Segment Open
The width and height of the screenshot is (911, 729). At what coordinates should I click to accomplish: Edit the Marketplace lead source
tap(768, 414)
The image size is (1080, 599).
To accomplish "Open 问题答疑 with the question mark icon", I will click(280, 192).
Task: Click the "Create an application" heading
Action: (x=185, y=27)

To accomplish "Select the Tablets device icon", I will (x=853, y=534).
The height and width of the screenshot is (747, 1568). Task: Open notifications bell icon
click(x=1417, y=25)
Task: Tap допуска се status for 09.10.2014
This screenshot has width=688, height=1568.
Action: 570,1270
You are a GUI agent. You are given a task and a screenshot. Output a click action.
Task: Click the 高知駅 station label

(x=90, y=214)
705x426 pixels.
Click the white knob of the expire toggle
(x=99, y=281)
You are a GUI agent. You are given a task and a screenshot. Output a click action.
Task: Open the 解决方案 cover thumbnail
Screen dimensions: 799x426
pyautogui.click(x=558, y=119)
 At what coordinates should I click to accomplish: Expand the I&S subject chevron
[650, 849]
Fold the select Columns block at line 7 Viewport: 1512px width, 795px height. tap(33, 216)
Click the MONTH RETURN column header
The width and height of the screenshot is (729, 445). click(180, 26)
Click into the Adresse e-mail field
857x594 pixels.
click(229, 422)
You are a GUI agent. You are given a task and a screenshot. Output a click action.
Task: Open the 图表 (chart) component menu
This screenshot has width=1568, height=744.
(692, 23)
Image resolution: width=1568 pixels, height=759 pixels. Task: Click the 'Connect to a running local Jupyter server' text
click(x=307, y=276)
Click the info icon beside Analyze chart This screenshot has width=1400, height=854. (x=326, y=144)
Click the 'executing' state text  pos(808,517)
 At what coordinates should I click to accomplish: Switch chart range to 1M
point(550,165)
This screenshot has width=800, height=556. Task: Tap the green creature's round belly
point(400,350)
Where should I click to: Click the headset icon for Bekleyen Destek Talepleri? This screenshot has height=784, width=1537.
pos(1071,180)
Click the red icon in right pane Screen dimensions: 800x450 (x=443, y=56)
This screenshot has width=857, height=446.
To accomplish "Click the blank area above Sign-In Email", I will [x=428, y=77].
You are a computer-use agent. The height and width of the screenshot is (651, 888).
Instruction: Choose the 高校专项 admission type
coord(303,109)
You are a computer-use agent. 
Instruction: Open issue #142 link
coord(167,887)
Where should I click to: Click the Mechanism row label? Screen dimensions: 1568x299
Segment Closed
EXERCISE :: Please copy the line that contains "This screenshot has width=1568, height=744." and each line after it through the end of the records, exactly, and no other lines.

ANSWER FOR THE TASK ::
This screenshot has width=1568, height=744.
(692, 23)
Image resolution: width=1568 pixels, height=759 pixels. Task: Click the 'Connect to a running local Jupyter server' text
click(x=307, y=276)
Click the info icon beside Analyze chart This screenshot has width=1400, height=854. (x=326, y=144)
Click the 'executing' state text  pos(808,517)
 At what coordinates should I click to accomplish: Switch chart range to 1M
point(550,165)
This screenshot has width=800, height=556. Task: Tap the green creature's round belly
point(400,350)
Where should I click to: Click the headset icon for Bekleyen Destek Talepleri? This screenshot has height=784, width=1537.
pos(1071,180)
Click the red icon in right pane Screen dimensions: 800x450 (x=443, y=56)
This screenshot has width=857, height=446.
To accomplish "Click the blank area above Sign-In Email", I will [x=428, y=77].
You are a computer-use agent. The height and width of the screenshot is (651, 888).
Instruction: Choose the 高校专项 admission type
coord(303,109)
You are a computer-use agent. 
Instruction: Open issue #142 link
coord(167,887)
Where should I click to: Click the Mechanism row label? Screen dimensions: 1568x299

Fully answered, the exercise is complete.